■ Records to process
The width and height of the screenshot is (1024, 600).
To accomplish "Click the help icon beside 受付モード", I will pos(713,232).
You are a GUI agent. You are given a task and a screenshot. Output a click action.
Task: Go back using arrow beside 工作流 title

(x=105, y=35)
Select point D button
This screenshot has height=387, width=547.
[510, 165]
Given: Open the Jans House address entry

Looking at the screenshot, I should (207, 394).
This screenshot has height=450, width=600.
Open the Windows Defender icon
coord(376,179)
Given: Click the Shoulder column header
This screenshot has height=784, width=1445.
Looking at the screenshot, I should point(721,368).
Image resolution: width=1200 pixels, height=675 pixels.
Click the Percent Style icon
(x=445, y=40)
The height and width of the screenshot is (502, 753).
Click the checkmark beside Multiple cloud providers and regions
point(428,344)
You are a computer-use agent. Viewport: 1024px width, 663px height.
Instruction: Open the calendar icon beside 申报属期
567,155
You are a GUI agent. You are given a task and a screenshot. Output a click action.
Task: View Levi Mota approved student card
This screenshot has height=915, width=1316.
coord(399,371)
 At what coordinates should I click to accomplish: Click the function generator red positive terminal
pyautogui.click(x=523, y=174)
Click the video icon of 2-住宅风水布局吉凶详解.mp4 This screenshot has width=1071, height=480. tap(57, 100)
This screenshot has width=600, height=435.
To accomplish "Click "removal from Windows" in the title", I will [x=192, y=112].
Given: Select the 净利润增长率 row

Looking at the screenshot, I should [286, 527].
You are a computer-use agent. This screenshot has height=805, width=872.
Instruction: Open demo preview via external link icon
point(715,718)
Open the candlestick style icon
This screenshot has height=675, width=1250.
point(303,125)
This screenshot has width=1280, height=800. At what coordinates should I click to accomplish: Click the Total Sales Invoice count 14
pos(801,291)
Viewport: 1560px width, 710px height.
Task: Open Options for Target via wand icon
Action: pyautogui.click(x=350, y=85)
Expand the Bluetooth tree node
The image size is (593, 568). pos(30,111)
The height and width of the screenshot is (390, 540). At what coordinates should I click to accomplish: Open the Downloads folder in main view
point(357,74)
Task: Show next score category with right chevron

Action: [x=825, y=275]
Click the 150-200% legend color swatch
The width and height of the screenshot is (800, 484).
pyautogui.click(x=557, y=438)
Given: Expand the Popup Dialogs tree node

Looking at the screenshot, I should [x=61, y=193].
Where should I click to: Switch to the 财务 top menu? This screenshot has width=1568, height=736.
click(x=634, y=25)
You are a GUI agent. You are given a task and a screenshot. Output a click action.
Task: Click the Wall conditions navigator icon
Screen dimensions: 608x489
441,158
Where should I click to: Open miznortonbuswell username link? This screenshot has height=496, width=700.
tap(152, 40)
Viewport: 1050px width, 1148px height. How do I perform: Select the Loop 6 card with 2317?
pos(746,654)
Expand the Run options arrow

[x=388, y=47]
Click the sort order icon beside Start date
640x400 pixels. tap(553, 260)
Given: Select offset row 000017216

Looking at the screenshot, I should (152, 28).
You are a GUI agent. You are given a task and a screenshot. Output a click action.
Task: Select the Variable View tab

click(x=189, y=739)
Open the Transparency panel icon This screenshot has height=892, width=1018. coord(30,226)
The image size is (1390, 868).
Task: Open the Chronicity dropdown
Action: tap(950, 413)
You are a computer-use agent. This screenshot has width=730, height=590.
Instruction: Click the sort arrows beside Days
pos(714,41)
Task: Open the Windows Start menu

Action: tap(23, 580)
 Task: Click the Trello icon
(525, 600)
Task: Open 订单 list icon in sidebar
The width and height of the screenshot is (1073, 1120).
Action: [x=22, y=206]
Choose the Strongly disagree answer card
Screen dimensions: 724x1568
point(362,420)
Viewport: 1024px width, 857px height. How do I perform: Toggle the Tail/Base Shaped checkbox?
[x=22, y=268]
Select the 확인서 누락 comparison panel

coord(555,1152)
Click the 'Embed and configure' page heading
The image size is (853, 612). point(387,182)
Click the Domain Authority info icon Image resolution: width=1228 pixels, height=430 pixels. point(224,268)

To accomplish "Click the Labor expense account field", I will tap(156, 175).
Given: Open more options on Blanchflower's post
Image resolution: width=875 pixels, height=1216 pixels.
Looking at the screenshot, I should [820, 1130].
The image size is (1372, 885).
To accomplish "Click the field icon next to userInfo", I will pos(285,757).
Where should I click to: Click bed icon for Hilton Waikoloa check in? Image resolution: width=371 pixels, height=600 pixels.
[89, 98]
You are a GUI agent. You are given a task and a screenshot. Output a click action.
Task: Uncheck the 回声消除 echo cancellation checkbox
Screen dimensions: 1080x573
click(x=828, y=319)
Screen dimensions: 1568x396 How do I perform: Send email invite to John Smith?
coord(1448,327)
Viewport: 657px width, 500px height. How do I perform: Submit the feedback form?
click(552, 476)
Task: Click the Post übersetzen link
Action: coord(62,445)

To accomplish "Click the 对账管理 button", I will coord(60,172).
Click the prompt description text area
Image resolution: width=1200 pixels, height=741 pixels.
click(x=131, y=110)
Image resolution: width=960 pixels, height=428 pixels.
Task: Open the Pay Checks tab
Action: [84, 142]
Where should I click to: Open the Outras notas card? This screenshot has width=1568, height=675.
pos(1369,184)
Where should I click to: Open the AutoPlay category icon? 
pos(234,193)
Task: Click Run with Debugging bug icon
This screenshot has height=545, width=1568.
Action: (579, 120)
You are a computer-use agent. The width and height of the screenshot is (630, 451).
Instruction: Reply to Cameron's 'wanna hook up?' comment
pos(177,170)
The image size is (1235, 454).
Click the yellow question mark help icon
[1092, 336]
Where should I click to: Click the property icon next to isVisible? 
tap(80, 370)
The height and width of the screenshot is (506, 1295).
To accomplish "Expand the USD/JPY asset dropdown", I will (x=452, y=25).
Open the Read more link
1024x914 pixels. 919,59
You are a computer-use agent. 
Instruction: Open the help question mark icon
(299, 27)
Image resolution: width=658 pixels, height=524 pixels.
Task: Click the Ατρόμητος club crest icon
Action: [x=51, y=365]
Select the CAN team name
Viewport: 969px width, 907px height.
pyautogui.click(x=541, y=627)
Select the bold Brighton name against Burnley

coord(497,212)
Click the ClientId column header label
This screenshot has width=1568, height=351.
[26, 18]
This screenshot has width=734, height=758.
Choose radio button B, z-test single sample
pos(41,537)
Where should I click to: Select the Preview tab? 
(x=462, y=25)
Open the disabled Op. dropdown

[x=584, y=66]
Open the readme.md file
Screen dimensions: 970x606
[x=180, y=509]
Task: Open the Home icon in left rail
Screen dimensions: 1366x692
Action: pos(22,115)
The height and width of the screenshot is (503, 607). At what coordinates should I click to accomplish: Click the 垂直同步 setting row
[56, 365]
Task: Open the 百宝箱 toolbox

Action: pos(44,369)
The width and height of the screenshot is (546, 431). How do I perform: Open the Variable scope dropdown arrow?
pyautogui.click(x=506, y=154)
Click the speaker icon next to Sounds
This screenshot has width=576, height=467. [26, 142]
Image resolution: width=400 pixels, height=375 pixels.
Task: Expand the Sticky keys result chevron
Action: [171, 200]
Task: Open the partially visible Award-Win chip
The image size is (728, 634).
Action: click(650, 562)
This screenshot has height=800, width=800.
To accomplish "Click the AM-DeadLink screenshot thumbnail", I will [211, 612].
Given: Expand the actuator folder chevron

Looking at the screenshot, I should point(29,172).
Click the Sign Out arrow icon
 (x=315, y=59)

■ What is needed
Reproduce the entries exactly. Every word has to stay the same.

■ Written response
The width and height of the screenshot is (1024, 600).
To accomplish "Click the help icon beside 受付モード", I will pos(713,232).
You are a GUI agent. You are given a task and a screenshot. Output a click action.
Task: Go back using arrow beside 工作流 title

(x=105, y=35)
Select point D button
This screenshot has height=387, width=547.
[510, 165]
Given: Open the Jans House address entry

Looking at the screenshot, I should (207, 394).
This screenshot has height=450, width=600.
Open the Windows Defender icon
coord(376,179)
Given: Click the Shoulder column header
This screenshot has height=784, width=1445.
Looking at the screenshot, I should point(721,368).
Image resolution: width=1200 pixels, height=675 pixels.
Click the Percent Style icon
(x=445, y=40)
The height and width of the screenshot is (502, 753).
Click the checkmark beside Multiple cloud providers and regions
point(428,344)
You are a computer-use agent. Viewport: 1024px width, 663px height.
Instruction: Open the calendar icon beside 申报属期
567,155
You are a GUI agent. You are given a task and a screenshot. Output a click action.
Task: View Levi Mota approved student card
This screenshot has height=915, width=1316.
coord(399,371)
 At what coordinates should I click to accomplish: Click the function generator red positive terminal
pyautogui.click(x=523, y=174)
Click the video icon of 2-住宅风水布局吉凶详解.mp4 This screenshot has width=1071, height=480. tap(57, 100)
This screenshot has width=600, height=435.
To accomplish "Click "removal from Windows" in the title", I will [x=192, y=112].
Given: Select the 净利润增长率 row

Looking at the screenshot, I should [286, 527].
You are a computer-use agent. This screenshot has height=805, width=872.
Instruction: Open demo preview via external link icon
point(715,718)
Open the candlestick style icon
This screenshot has height=675, width=1250.
point(303,125)
This screenshot has width=1280, height=800. At what coordinates should I click to accomplish: Click the Total Sales Invoice count 14
pos(801,291)
Viewport: 1560px width, 710px height.
Task: Open Options for Target via wand icon
Action: pyautogui.click(x=350, y=85)
Expand the Bluetooth tree node
The image size is (593, 568). pos(30,111)
The height and width of the screenshot is (390, 540). At what coordinates should I click to accomplish: Open the Downloads folder in main view
point(357,74)
Task: Show next score category with right chevron

Action: [x=825, y=275]
Click the 150-200% legend color swatch
The width and height of the screenshot is (800, 484).
pyautogui.click(x=557, y=438)
Given: Expand the Popup Dialogs tree node

Looking at the screenshot, I should [x=61, y=193].
Where should I click to: Switch to the 财务 top menu? This screenshot has width=1568, height=736.
click(x=634, y=25)
You are a GUI agent. You are given a task and a screenshot. Output a click action.
Task: Click the Wall conditions navigator icon
Screen dimensions: 608x489
441,158
Where should I click to: Open miznortonbuswell username link? This screenshot has height=496, width=700.
tap(152, 40)
Viewport: 1050px width, 1148px height. How do I perform: Select the Loop 6 card with 2317?
pos(746,654)
Expand the Run options arrow

[x=388, y=47]
Click the sort order icon beside Start date
640x400 pixels. tap(553, 260)
Given: Select offset row 000017216

Looking at the screenshot, I should (152, 28).
You are a GUI agent. You are given a task and a screenshot. Output a click action.
Task: Select the Variable View tab

click(x=189, y=739)
Open the Transparency panel icon This screenshot has height=892, width=1018. coord(30,226)
The image size is (1390, 868).
Task: Open the Chronicity dropdown
Action: tap(950, 413)
You are a computer-use agent. This screenshot has width=730, height=590.
Instruction: Click the sort arrows beside Days
pos(714,41)
Task: Open the Windows Start menu

Action: tap(23, 580)
 Task: Click the Trello icon
(525, 600)
Task: Open 订单 list icon in sidebar
The width and height of the screenshot is (1073, 1120).
Action: [x=22, y=206]
Choose the Strongly disagree answer card
Screen dimensions: 724x1568
point(362,420)
Viewport: 1024px width, 857px height. How do I perform: Toggle the Tail/Base Shaped checkbox?
[x=22, y=268]
Select the 확인서 누락 comparison panel

coord(555,1152)
Click the 'Embed and configure' page heading
The image size is (853, 612). point(387,182)
Click the Domain Authority info icon Image resolution: width=1228 pixels, height=430 pixels. point(224,268)

To accomplish "Click the Labor expense account field", I will tap(156, 175).
Given: Open more options on Blanchflower's post
Image resolution: width=875 pixels, height=1216 pixels.
Looking at the screenshot, I should [820, 1130].
The image size is (1372, 885).
To accomplish "Click the field icon next to userInfo", I will pos(285,757).
Where should I click to: Click bed icon for Hilton Waikoloa check in? Image resolution: width=371 pixels, height=600 pixels.
[89, 98]
You are a GUI agent. You are given a task and a screenshot. Output a click action.
Task: Uncheck the 回声消除 echo cancellation checkbox
Screen dimensions: 1080x573
click(x=828, y=319)
Screen dimensions: 1568x396 How do I perform: Send email invite to John Smith?
coord(1448,327)
Viewport: 657px width, 500px height. How do I perform: Submit the feedback form?
click(552, 476)
Task: Click the Post übersetzen link
Action: coord(62,445)

To accomplish "Click the 对账管理 button", I will coord(60,172).
Click the prompt description text area
Image resolution: width=1200 pixels, height=741 pixels.
click(x=131, y=110)
Image resolution: width=960 pixels, height=428 pixels.
Task: Open the Pay Checks tab
Action: [84, 142]
Where should I click to: Open the Outras notas card? This screenshot has width=1568, height=675.
pos(1369,184)
Where should I click to: Open the AutoPlay category icon? 
pos(234,193)
Task: Click Run with Debugging bug icon
This screenshot has height=545, width=1568.
Action: (579, 120)
You are a computer-use agent. The width and height of the screenshot is (630, 451).
Instruction: Reply to Cameron's 'wanna hook up?' comment
pos(177,170)
The image size is (1235, 454).
Click the yellow question mark help icon
[1092, 336]
Where should I click to: Click the property icon next to isVisible? 
tap(80, 370)
The height and width of the screenshot is (506, 1295).
To accomplish "Expand the USD/JPY asset dropdown", I will (x=452, y=25).
Open the Read more link
1024x914 pixels. 919,59
You are a computer-use agent. 
Instruction: Open the help question mark icon
(299, 27)
Image resolution: width=658 pixels, height=524 pixels.
Task: Click the Ατρόμητος club crest icon
Action: [x=51, y=365]
Select the CAN team name
Viewport: 969px width, 907px height.
pyautogui.click(x=541, y=627)
Select the bold Brighton name against Burnley

coord(497,212)
Click the ClientId column header label
This screenshot has width=1568, height=351.
[26, 18]
This screenshot has width=734, height=758.
Choose radio button B, z-test single sample
pos(41,537)
Where should I click to: Select the Preview tab? 
(x=462, y=25)
Open the disabled Op. dropdown

[x=584, y=66]
Open the readme.md file
Screen dimensions: 970x606
[x=180, y=509]
Task: Open the Home icon in left rail
Screen dimensions: 1366x692
Action: pos(22,115)
The height and width of the screenshot is (503, 607). At what coordinates should I click to accomplish: Click the 垂直同步 setting row
[56, 365]
Task: Open the 百宝箱 toolbox

Action: pos(44,369)
The width and height of the screenshot is (546, 431). How do I perform: Open the Variable scope dropdown arrow?
pyautogui.click(x=506, y=154)
Click the speaker icon next to Sounds
This screenshot has width=576, height=467. [26, 142]
Image resolution: width=400 pixels, height=375 pixels.
Task: Expand the Sticky keys result chevron
Action: [171, 200]
Task: Open the partially visible Award-Win chip
The image size is (728, 634).
Action: click(650, 562)
This screenshot has height=800, width=800.
To accomplish "Click the AM-DeadLink screenshot thumbnail", I will [211, 612].
Given: Expand the actuator folder chevron

Looking at the screenshot, I should point(29,172).
Click the Sign Out arrow icon
 (x=315, y=59)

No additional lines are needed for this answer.